Please continue the passage on gender and trade liberalization, starting right after its last sentence.

EXTRACT PROVIDED =>
▬▬▬▬▬▬
There is now a consensus among researchers that the female intensity (i.e. female share of employment) of the manufacturing sector in developing countries has increased with the trade liberalization. Joekes refers to this stylized fact as “no strong performance in manufactures by any developing country has ever been secured without reliance on female labor”18. This conclusion reflects a cost reduction strategy whereby the unskilled female labor demand will be increased as much as unskilled male one, if not more, since female workers are not only chosen due to the their lower unit labor cost but also the jobs that recruit women predominantly themselves become feminized in the sense that unionization opportunities become slim and workers’ control over the work decreases. Joekes states that for the labor intensive, exporting sectors of the developing countries feminization would mean keeping the wage bill low without sacrificing labor productivity19. Seguino also points out a similar fact and argues that “job segregation that crowds women into export industries where price elasticities of demand are relatively high may artificially lower women’s wages, due to their restricted bargaining power”.20 She also states that this may itself be a stimulus for export expansion.

Thus, feminist trade theories would support the idea that persistent gender inequalities will have effects on the trade policies adopted and vice versa. According to HOS model and SS theorem reviewed above too, trade is supposed to increase the demand for female labor in the South since they are usually perceived as low skilled and low productivity associated workers. However, Elson, Grown and Cagatay argue that feminist economists reject the idea of comparative advantage and focus more on heterodox trade theories in explaining the inequalities resulted from international trade21. Rather than being firm believers of perfect competition in which case wages are equal to the marginal product of labor, they focus on imperfect competition and the bargaining power of workers, specifically that of women, in the wage determination process. Borrowing from the approaches of institutional economics and Marxian economics, they believe that production itself is a social process that could transmit the social institutions including prejudices within the social realm into the economics realm. Furthermore, international trade is not only based on comparative advantage, if at all, but a form of competitive (absolute) advantage that needs to be strategically protected, since every country cannot have the absolute advantage in every good. Technology differences are deemed important since unless the country upgrades its technology, the only possible way to compete internationally will be on lower wages.

We can generalize these notions as a development strategy for low and middle-income countries integrating into the world economy by competing mostly on lowering their cost/price. In general, the late industrializers had two basic strategies to compete internationally: that of competing on the basis of prices and hence wage suppression (low road) or competing on the basis of quality and hence improving their technology (high road)22. Milberg and Houston define the low road as emphasizing cost-cutting, conflictual labor relations and a narrow set of social programs23. High road is in turn defined as requiring rapid productivity growth and innovation based on cooperative labor relations and generally stronger and more centralized labor unions, high quality production and higher wages as well as greater state-supported social protection. In this framework, the low road strategy is generally used by developing countries with Structural Adjustment Programs (SAP) written under the auspices of IMF and the World Bank. The same phenomenon of low road is called the cost-reduction strategy or constructing a gendered-competitive advantage in the feminist economics literature. According to this strategy, the unskilled female labor demand will be increased as much as unskilled male one, if not more, since female workers are not only chosen due to the their lower unit labor cost but also the jobs that recruit women predominantly themselves become feminized as mentioned above. Therefore, international competition, rather than eroding the gender discrimination by making it costly as Becker argues, may itself make use of gender-based inequalities in labor markets as a strategy to incorporate into the world economy.
▬▬▬▬▬▬
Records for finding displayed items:
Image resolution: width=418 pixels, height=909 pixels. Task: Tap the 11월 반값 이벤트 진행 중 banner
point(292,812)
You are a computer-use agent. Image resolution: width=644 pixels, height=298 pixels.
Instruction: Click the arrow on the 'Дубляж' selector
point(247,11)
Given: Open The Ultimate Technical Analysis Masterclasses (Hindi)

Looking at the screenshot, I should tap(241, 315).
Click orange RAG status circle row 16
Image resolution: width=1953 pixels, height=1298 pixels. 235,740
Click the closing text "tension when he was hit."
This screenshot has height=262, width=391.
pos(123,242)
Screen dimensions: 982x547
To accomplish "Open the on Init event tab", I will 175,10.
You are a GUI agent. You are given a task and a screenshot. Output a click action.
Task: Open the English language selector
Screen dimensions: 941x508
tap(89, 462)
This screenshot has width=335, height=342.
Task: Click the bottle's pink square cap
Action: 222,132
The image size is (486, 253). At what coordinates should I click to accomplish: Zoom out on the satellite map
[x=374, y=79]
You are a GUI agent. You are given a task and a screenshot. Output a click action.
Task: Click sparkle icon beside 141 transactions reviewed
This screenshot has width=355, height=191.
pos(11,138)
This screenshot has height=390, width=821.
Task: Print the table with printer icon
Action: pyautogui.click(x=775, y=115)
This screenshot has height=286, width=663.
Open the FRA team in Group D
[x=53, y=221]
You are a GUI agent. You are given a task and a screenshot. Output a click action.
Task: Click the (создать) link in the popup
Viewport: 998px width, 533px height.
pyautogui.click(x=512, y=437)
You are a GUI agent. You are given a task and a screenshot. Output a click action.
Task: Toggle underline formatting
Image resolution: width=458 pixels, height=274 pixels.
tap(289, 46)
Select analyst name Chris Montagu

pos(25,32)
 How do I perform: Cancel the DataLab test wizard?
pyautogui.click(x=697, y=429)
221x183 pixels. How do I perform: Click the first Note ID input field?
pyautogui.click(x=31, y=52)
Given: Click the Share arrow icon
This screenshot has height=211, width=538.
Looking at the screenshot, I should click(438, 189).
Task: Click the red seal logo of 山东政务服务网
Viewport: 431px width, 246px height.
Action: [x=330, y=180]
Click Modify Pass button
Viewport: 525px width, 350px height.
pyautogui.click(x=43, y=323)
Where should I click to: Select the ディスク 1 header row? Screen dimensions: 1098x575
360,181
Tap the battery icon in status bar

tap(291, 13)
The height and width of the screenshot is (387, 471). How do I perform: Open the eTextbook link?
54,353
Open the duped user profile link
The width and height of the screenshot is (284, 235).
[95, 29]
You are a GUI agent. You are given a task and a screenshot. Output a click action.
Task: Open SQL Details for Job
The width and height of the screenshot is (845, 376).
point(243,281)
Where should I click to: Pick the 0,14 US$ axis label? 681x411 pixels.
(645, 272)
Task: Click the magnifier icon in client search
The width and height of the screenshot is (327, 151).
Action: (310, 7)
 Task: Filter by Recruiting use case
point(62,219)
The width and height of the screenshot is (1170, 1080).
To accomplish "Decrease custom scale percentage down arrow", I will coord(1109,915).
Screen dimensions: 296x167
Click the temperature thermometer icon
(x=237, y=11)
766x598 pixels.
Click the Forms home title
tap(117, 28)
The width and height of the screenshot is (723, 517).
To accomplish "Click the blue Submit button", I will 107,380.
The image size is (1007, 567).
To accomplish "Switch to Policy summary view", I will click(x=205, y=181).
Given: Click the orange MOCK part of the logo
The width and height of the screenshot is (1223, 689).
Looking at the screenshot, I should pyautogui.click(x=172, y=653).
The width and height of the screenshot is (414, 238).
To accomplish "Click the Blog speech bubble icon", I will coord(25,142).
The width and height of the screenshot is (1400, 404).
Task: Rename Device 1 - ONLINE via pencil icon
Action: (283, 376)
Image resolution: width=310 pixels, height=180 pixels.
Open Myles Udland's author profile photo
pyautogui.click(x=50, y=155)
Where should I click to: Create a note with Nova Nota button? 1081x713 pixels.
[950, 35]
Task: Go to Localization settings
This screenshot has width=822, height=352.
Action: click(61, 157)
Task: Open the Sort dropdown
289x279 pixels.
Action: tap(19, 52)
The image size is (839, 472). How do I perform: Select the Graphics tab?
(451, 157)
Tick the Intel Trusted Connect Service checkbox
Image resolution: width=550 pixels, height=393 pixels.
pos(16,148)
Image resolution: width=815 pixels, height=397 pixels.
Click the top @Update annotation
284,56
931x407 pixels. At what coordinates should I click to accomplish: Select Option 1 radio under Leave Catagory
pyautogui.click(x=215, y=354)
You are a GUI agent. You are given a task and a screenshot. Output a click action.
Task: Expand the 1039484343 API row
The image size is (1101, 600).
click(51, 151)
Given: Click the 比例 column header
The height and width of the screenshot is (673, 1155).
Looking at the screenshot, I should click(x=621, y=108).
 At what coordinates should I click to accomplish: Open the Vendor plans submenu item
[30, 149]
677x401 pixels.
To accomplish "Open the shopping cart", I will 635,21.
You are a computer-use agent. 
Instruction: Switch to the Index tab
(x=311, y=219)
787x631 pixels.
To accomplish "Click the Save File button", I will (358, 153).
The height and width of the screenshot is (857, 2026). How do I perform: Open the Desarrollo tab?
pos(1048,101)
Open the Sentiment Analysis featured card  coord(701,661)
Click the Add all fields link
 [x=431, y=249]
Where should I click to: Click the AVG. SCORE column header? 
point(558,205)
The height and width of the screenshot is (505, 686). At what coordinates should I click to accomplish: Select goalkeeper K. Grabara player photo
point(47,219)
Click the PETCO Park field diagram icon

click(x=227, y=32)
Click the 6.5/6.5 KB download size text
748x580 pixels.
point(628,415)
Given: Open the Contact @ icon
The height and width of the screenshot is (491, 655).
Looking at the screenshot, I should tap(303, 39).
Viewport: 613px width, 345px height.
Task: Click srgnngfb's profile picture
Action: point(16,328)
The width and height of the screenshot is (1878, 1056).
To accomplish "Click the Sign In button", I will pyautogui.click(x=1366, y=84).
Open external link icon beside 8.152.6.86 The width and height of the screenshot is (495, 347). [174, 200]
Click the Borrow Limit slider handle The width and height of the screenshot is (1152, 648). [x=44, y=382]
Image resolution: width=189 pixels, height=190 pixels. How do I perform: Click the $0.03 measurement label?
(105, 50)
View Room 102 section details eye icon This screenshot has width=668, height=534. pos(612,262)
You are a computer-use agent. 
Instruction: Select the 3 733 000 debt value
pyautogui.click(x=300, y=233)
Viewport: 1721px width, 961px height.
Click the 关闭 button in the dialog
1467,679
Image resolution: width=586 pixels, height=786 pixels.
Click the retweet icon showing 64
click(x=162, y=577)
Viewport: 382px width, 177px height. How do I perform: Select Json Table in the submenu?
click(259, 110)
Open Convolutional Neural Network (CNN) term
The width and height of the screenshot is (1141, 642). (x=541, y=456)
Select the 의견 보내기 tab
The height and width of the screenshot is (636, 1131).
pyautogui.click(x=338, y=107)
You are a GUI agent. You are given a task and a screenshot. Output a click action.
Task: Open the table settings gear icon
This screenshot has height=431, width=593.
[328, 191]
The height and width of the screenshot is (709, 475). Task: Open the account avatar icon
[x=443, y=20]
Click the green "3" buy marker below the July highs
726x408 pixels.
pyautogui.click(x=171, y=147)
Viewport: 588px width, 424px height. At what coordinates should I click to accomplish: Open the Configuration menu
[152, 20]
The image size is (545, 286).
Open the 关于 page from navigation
▬▬▬▬▬▬
TASK OUTPUT =>
Distinguished by technological change and more harmonious relations with the labor unions, the effects of moving to high road strategy are not very obvious within the feminist economics literature. In other words, the choice of skilled females or skilled males as improved production technology creates new better paying jobs provides us with the opportunity to discuss the interactions of class and gender in the sense of whether the same supposedly feminine qualities of docility, patience, nimble, non-militancy, and being easier to control etc. would be applicable to the skilled females as well. In that sense, who will get the now better paying good jobs would be determined according to the relative bargaining powers of skilled females and skilled males. Therefore, in the high strategy case, we do not have a one to one relationship of patriarchal forces of exploiting female labor due to its supposedly feminine qualities and capital exploiting labor regardless of its gender. Hence, the high strategy negotiations within the labor market will be more contextual and time/ space specific.

Hence, as Standing states the gendered outcomes in the labor market do not reflect natural or objective differences between men and women but rather reflect the outcome of discrimination and disadvantage and the behavioral reactions by workers and employers24. The feminization trend that started in the 1970s was more predictable in terms of seeing the increased demand for female labor as the process constructed a gendered-competitive advantage for the countries employing export growth schemes. There is now sporadic evidence in feminist economics literature that trade liberalization could reverse the feminization trend in the case of technological upgrading and capital deepening.25 Ozler states that the reversal is attributed to the introduction of new technologies, skill upgrading of export producers, and reorganization of production, especially multi-skilling of flexible labor engaged in high performance production26.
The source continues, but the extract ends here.